Matthew 11

Read Matthew 11.

Can you prove the existence of God?

Can you prove that the Bible is true–that it is God’s Word, as we claim it is, not just a human book?

These seem like reasonable questions, don’t they?

But, they are not reasonable questions at all. They are expressions of unbelief, not genuine inquires from open hearts that want to know God.

How do I know? Jesus said so here in Matthew 11:12-19.

The greatest evangelist in history, other than Christ himself, is not Billy Graham, or John Calvin, or Charles Haddon Spurgeon, or anyone else. It is John the Baptist, according to verse 11.

Yet despite his witness and the testimony of “all the Prophets and the Law” (v. 13), God’s kingdom “has been subjected to violence” (v. 12b). In other words, “violent people” (v. 12c) have been attacking God, his authority, Lordship, dominion, and truth.

That assault continues today. One way unbelievers attack the Lord and his kingdom is by setting new standards: “Do this” or “prove that,” says the unbeliever, “and then I will consider believing in Jesus.” In verses 17-19, Jesus pointed out the ever-shifting requirements for faith that unbelievers set up for us. The point of Jesus’s proverb, “We played the pipe for you and you did not dance,” is that people want to be in control of the conditions under which they will believe:

  • If they demand proof of the resurrection, you’d better provide it to them or they will continue to scoff at our faith.
  • If they think the Bible is full of errors, you could answer every problem verse they mention and they’ll just come up with more.

Jesus gave John and himself as the perfect set of examples (vv. 18-19). John and Jesus were totally on the same page in their faith and mission but they couldn’t have been more different as Jewish men. John was strict, austere, and took no prisoners in his life and approach to others. But unbelievers said, “He’s demon possessed!” (v. 18). By contrast, Jesus flouted the conventional wisdom about how you had to live to please God. He didn’t live in disobedience to God’s law but he did willfully disobey many of the false “standards” that Pharisees and others tried to get him to live by. Yet, unbelievers in his world said he was “‘a glutton and a drunkard, a friend of tax collectors and sinners.’” So neither Jesus nor John could satisfy the objections of those who rejected the gospel.

Why?

Because they were not genuine objections; they were excuses for unbelief.

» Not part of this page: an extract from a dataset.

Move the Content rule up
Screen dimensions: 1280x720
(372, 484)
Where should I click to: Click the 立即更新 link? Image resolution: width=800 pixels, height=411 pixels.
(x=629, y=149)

Unbelief remains the same today. Can you prove the existence of God? Yes, creation and conscience prove it daily. Unbelievers, however, reject that proof because they want dance music, not funeral dirges (v. 17).

Can you prove that the Bible is true? Yes. Your life and mine daily prove the truth, “All have sinned and fallen short of the glory of God” (Rom 3:23). But this isn’t good enough for the fallen.

Believers should not dance to the music of unbelief. People don’t genuinely come to Christ when we dance to their tune. They need a spiritual transformation–a new birth–not better answers or arguments. Those who become believers do so because “the Son chooses to reveal” the Father (v. 25) not to “the wise and learned” (v. 25) but to those who believe like “little children” (v. 25).

Like Jesus and John, our job is to faithfully explain the message and call people to repent. Our job is to extend the invitation that Jesus gave to “Come to me… and I will give you rest” (v. 28).